Incomplete means that the documents are truncated at a random position. Until this position the XML has a valid syntax. Beautify means to add line breaks and leading spaces between the tags.
In my case it's needed to analyse aborted streams. Without line breaks and indentions it's really hard to read for a human. I know there are some editors which can beautify incomplete documents, but I want to integrate the beautifier into my own analysis tool.
Unfortunately I did't find a discussion or solution for that case.

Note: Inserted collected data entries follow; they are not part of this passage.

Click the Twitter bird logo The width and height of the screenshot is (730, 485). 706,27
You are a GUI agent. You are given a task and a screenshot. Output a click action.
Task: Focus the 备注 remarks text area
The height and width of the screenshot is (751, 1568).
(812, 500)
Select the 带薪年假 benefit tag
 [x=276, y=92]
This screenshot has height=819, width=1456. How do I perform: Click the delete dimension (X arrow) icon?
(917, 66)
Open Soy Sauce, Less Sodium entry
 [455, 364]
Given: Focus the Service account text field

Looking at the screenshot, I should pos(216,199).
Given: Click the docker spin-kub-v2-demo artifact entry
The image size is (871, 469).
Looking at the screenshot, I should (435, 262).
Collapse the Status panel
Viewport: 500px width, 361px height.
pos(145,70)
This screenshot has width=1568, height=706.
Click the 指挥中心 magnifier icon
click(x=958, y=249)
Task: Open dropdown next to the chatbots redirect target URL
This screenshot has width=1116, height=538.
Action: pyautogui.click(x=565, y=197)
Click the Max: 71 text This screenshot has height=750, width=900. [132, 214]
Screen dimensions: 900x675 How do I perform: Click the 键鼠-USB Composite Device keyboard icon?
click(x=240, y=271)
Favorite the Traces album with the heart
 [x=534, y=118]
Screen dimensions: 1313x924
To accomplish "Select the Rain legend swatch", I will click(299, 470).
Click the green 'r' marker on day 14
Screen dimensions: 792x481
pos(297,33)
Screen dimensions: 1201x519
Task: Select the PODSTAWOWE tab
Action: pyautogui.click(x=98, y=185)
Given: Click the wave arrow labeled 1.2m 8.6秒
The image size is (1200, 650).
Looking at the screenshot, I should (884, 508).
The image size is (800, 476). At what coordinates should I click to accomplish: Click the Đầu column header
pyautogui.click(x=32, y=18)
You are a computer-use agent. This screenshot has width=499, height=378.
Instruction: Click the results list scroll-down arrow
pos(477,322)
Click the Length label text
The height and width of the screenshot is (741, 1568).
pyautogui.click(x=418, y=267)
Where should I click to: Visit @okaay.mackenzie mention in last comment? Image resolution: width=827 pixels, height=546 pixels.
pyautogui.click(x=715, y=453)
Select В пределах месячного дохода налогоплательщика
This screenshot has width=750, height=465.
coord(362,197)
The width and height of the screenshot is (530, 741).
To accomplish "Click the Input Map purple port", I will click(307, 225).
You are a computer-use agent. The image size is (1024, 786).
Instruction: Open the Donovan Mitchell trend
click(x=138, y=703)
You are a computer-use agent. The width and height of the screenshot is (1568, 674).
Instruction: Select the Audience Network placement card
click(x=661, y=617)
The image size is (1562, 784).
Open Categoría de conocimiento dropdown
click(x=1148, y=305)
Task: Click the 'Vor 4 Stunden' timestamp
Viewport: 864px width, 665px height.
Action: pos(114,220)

The nuget package GuiLabs.Language.Xml
of Kirill Osenkov (repository XmlParser) seems to be a useful candidate for an own beautifier implementation, because it's designed to be error tolerant. Unfortunately there is too less documentation to understand how to use this parser.
Example xml:
<?xml encoding="UTF-8"?><X><B><C>aa</C><B/><A.B><X>bb</X></A.B><A p="pp"/><nn:A>cc</nn:A><D><E>eee</
Expected result as string:
<?xml encoding="UTF-8"?>
<X>
<B>
<C>aa</C>
<B/>
<A.B>
<X>bb</X>
</A.B>
<A p="pp"/>
<nn:A>cc</nn:A>
<D>
<E>eee</
Upvotes: 0
Views: 539
Reputation: 167696
The error ignoring "XML" parser of AngleSharp.Xml can be used to parse your sample, though missing tags will be added, you can then get an XML string representation of the built document and with the help of legacy XmlTextReader and XmlTextWriter which allow you to ignore namespaces you can at least indent the markup:
var xml = @"<?xml encoding=""UTF-8""?><X><B><C>aa</C><B/><A.B><X>bb</X></A.B><A p=""pp""/><nn:A>cc</nn:A><D><E>eee</";
var xmlParser = new XmlParser(new XmlParserOptions() { IsSuppressingErrors = true });
var doc = xmlParser.ParseDocument(xml);
Console.WriteLine(doc.ToMarkup());
using (StringReader sr = new StringReader(doc.ToXml()))
{
using (XmlTextReader xr = new XmlTextReader(sr))
{
xr.Namespaces = false;
using (XmlTextWriter xw = new XmlTextWriter(Console.Out))
{
xw.Namespaces = false;
xw.Formatting = Formatting.Indented;
xw.WriteNode(xr, false);
}
}
}
}
e.g. get
<X>
<B>
<C>aa</C>
<B />
<A.B>
<X>bb</X>
</A.B>
<A p="pp" />
<nn:A>cc</nn:A>
<D>
<E>eee</E>
</D>
</B>
</X>
As your text says "Until this position the XML has a valid syntax" and your comment suggests the errors in your sample are just due to sloppiness I think it might also be possible to use WriteNode
of an XmlWriter
with XmlWriterSettings.Indent
set to true on a standard XmlReader
, as long as you catch the exception the XmlReader
throws:
var xml = @"<?xml version=""1.0""?><root><section><p>Paragraph 1.</p><p>Paragraph 2.";
try
{
using (StringReader sr = new StringReader(xml))
{
using (XmlReader xr = XmlReader.Create(sr))
{
using (XmlWriter xw = XmlWriter.Create(Console.Out, new XmlWriterSettings() { Indent = true }))
{
xw.WriteNode(xr, false);
}
}
}
}
catch (XmlException e)
{
Console.WriteLine();
Console.WriteLine("Malformed input XML: {0}", e.Message);
}
gives
<?xml version="1.0"?>
<root>
<section>
<p>Paragraph 1.</p>
<p>Paragraph 2.</p>
</section>
</root>
Malformed input XML: Unexpected end of file has occurred. The following elements are not closed: p, section, root. Line 1, position 71.
So no need with WriteNode
to handle every possible Readxxx
and node type and call the corresponding Writexxx
on the XmlWriter by you own code.
Upvotes: 1
Reputation: 163488
Does it have to be C#?
In Java, you should be able to pipe the output of a SAX parser into an indenting serializer by connecting a SAXSource to a StreamResult using an identity transformer, and then just make sure that when the SAX parser aborts, you trap the exception and close the output stream tidily.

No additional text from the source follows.